--- START PROVIDED RECORDS ---
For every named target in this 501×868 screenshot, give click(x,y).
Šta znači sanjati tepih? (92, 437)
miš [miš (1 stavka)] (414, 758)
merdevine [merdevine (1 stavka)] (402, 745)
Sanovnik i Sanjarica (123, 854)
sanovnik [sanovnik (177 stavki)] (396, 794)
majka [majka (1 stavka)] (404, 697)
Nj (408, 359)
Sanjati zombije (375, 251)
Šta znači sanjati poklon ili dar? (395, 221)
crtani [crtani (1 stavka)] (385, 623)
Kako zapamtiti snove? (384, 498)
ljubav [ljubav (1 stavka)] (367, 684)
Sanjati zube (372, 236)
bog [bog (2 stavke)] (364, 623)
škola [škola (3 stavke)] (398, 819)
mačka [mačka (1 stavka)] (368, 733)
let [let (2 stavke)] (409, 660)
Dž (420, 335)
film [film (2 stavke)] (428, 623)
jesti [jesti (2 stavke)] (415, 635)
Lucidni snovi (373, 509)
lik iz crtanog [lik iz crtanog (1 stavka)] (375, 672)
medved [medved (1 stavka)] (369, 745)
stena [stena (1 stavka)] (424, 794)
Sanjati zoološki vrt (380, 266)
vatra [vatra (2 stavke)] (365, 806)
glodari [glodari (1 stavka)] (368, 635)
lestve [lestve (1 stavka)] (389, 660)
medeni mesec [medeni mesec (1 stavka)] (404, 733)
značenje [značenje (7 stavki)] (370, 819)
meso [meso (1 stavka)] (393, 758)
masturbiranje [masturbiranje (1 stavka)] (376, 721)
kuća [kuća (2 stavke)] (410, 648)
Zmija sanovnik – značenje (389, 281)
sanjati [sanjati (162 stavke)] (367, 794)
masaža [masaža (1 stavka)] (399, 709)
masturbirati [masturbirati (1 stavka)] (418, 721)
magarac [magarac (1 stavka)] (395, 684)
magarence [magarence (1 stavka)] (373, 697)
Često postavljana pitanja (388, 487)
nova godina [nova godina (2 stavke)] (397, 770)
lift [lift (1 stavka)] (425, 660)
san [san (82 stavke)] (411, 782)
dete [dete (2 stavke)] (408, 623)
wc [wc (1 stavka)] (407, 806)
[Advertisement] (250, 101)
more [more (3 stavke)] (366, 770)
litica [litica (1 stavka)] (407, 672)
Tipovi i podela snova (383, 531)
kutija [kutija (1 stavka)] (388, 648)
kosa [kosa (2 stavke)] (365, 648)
--- END PROVIDED RECORDS ---
WHAT THE TASK ASKS
Copy out every item above, swapping each "medved" for "medvjed" and leaving everything else unchanged.

WORKED ANSWER
For every named target in this 501×868 screenshot, give click(x,y).
Šta znači sanjati tepih? (92, 437)
miš [miš (1 stavka)] (414, 758)
merdevine [merdevine (1 stavka)] (402, 745)
Sanovnik i Sanjarica (123, 854)
sanovnik [sanovnik (177 stavki)] (396, 794)
majka [majka (1 stavka)] (404, 697)
Nj (408, 359)
Sanjati zombije (375, 251)
Šta znači sanjati poklon ili dar? (395, 221)
crtani [crtani (1 stavka)] (385, 623)
Kako zapamtiti snove? (384, 498)
ljubav [ljubav (1 stavka)] (367, 684)
Sanjati zube (372, 236)
bog [bog (2 stavke)] (364, 623)
škola [škola (3 stavke)] (398, 819)
mačka [mačka (1 stavka)] (368, 733)
let [let (2 stavke)] (409, 660)
Dž (420, 335)
film [film (2 stavke)] (428, 623)
jesti [jesti (2 stavke)] (415, 635)
Lucidni snovi (373, 509)
lik iz crtanog [lik iz crtanog (1 stavka)] (375, 672)
medvjed [medvjed (1 stavka)] (369, 745)
stena [stena (1 stavka)] (424, 794)
Sanjati zoološki vrt (380, 266)
vatra [vatra (2 stavke)] (365, 806)
glodari [glodari (1 stavka)] (368, 635)
lestve [lestve (1 stavka)] (389, 660)
medeni mesec [medeni mesec (1 stavka)] (404, 733)
značenje [značenje (7 stavki)] (370, 819)
meso [meso (1 stavka)] (393, 758)
masturbiranje [masturbiranje (1 stavka)] (376, 721)
kuća [kuća (2 stavke)] (410, 648)
Zmija sanovnik – značenje (389, 281)
sanjati [sanjati (162 stavke)] (367, 794)
masaža [masaža (1 stavka)] (399, 709)
masturbirati [masturbirati (1 stavka)] (418, 721)
magarac [magarac (1 stavka)] (395, 684)
magarence [magarence (1 stavka)] (373, 697)
Često postavljana pitanja (388, 487)
nova godina [nova godina (2 stavke)] (397, 770)
lift [lift (1 stavka)] (425, 660)
san [san (82 stavke)] (411, 782)
dete [dete (2 stavke)] (408, 623)
wc [wc (1 stavka)] (407, 806)
[Advertisement] (250, 101)
more [more (3 stavke)] (366, 770)
litica [litica (1 stavka)] (407, 672)
Tipovi i podela snova (383, 531)
kutija [kutija (1 stavka)] (388, 648)
kosa [kosa (2 stavke)] (365, 648)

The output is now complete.